Others say they have seen them looking in their windows. Then again, it has been told, a skin-walker will sometimes attack a car, causing an accident. These beasts are fast and very agile making them impossible to catch.

If for some reason you are able to injure the skin-walker you may find a relative or neighbor with the same injury. Sometimes it is possible to track down a skin-walker, often times the tracker will know the person. Whatever you do, do not look into the eyes of one of these guys. They can paralyze you; absorb themselves into your body, taking your energy and fear to make them even stronger.

These are very powerful witches that can control your mind. They can make you do things to yourself, such as injure yourself or cause death. They have the ability to go further and run faster than a car and jump over and off of cliffs without harm. Skin-walkers are not only for the Navajo, but many of the Native American tribes have these stories. The Native Americans believe that the skin-walker will only bother them, but a few stories have surfaced where Caucasian families were attacked by one.
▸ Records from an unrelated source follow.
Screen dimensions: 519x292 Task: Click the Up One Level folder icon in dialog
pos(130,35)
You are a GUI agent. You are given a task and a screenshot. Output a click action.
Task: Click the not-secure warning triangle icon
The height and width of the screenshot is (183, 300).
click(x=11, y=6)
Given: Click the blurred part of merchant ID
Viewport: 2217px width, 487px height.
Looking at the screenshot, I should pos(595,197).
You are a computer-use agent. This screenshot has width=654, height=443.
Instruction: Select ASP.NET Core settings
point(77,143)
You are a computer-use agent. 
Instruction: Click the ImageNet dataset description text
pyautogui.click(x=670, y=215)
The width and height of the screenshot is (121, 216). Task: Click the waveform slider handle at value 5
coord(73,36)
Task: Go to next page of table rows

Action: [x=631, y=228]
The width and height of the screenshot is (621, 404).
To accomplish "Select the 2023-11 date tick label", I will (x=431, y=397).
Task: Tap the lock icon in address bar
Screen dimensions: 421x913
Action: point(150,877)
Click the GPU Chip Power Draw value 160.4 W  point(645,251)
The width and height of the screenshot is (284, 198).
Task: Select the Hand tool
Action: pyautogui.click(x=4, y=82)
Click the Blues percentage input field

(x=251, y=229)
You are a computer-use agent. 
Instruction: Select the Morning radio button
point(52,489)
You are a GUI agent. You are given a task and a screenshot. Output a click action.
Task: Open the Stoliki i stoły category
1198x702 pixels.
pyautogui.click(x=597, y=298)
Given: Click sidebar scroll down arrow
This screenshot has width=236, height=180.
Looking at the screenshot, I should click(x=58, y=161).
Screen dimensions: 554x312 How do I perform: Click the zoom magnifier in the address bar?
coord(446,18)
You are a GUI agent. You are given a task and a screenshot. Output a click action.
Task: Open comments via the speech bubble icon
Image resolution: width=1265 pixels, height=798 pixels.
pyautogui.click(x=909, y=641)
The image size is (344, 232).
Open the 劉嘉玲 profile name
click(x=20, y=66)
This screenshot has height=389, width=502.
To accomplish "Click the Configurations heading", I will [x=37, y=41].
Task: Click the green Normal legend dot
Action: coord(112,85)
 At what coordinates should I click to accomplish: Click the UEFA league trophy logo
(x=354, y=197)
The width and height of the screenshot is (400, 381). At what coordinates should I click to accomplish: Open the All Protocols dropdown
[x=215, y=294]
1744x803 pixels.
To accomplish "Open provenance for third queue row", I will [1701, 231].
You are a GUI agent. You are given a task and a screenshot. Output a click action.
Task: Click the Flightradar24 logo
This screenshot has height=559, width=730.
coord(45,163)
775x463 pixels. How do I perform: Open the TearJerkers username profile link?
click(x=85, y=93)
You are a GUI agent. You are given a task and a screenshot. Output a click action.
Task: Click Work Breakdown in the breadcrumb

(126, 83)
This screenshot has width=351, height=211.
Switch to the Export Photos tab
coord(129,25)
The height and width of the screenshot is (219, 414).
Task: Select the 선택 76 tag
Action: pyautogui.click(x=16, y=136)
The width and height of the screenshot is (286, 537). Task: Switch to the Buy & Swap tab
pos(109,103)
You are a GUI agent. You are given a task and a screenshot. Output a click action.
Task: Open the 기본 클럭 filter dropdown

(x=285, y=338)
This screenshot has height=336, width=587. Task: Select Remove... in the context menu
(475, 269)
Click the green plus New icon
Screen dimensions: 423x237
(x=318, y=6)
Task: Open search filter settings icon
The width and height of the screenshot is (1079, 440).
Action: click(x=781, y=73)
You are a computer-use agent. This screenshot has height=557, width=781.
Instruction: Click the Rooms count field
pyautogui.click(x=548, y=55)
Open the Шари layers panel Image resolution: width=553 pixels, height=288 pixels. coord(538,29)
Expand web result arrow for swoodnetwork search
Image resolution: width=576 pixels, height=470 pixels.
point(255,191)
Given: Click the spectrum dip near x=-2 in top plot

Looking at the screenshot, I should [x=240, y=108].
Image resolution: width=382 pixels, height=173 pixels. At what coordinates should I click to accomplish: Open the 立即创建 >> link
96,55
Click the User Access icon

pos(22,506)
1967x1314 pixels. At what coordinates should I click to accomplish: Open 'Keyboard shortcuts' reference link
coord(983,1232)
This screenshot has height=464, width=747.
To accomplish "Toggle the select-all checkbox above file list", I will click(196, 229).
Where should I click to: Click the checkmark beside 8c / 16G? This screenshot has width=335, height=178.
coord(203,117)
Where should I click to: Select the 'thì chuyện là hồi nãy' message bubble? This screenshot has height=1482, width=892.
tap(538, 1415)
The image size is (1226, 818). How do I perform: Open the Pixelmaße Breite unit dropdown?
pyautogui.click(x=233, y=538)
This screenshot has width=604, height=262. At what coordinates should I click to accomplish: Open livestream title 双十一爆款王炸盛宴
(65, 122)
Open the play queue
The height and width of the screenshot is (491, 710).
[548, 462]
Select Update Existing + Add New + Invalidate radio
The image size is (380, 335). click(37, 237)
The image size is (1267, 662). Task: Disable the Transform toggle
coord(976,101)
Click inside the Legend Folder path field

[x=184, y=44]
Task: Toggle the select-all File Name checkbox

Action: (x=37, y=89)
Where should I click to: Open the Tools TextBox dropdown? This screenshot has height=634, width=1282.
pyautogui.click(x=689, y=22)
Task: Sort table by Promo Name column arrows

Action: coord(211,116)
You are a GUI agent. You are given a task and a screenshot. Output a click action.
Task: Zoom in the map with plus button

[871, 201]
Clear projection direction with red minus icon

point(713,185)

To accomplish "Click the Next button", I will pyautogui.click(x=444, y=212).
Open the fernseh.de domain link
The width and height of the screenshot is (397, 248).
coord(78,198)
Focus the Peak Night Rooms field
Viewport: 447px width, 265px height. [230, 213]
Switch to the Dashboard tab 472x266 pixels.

The skin-walker is commonly associated with the Navajo people, but others have similar traditions.  In Norse tradition a Skin-walker was a person with the ability to travel in spirit form in the shape of an animal to learn secrets. The ability to travel in spirit form, along with gaining other attributes of the animal, was gained by wearing animal skins. The best know example is the ber sarkur or bear shirt warrior who would take on the strength, stamina, and battle rage of a bear. Ber sarkur is the origin of the word  berserker.

 

Also according to Norse Mythology the Norse hero Sigmund and his son Sinfiolti became skin-walker for a short time after discovering two magical wolf skins. The story relates how they were overcome by the wolf’s animal instincts and began fighting over meat. The pair decided to burn the skins after Sigmund nearly killed his son.

 

Another tradition familiar to many is the werewolf.   The key characteristic of the werewolf, or lycanthrope, is the ability to shape-shift into a wolf or an anthropomorphic wolf-like creature. Whether the result of a curse or purposely achieved, the transformation is usually associated with the appearance of a full moon. One well “well-known” attribute of werewolves, their vulnerability only to silver weaponry, is directly derived from modern fiction.

 

Whatever the tradition one aspect of the skin-walker is almost universal is that the skin-walker is an evil creature. Even the traditions that portray the skin-walker as a good person in human form, that same person becomes an evil vicious beast while in animal form.

 

Perhaps a quote from the 1941 film “The Wolf Man” sums it up best.

 

Even a man who is pure in heart

and says his prayers by night

may become a wolf when the wolfbane blooms

and the autumn moon is bright.

 

Skin-walker Powers and Abilities of

  • They are common to Native American belief
  • They are also known in most cultures around the world
  • People seem to be fascinated with the Skin-walker
  • There are many television shows and movies involving the Skin-walker
  • They are evil
  • The Native Americans believe them to be, for the most part male.
  • They are strong, fast and agile
  • If you have seen a skin-walker you probably know them in their human form
  • They gained their supernatural abilities by murdering a close relative.
  • They travel by night and desecrate holy things.
  • They have a superior sense of smell even in human form.
  • They must wear the pelt of the animal they wish to become.
  • The skin-walker loves the light
  • It is believed that by looking into the eyes of one, they can absorb your energy and power.
  • Their eyes glow like an animals in the dark
  • The skin-walker can make noises like an animal or human. The noises can include a baby’s cries or that of a relative.
  • They can read the human mind.

 

Skin-walker Weakness

 

  • In Navajo myth, the only way to kill a skin-walker is with a bullet dipped in white ash. others believe a skin-walker can be killed by saying their true name.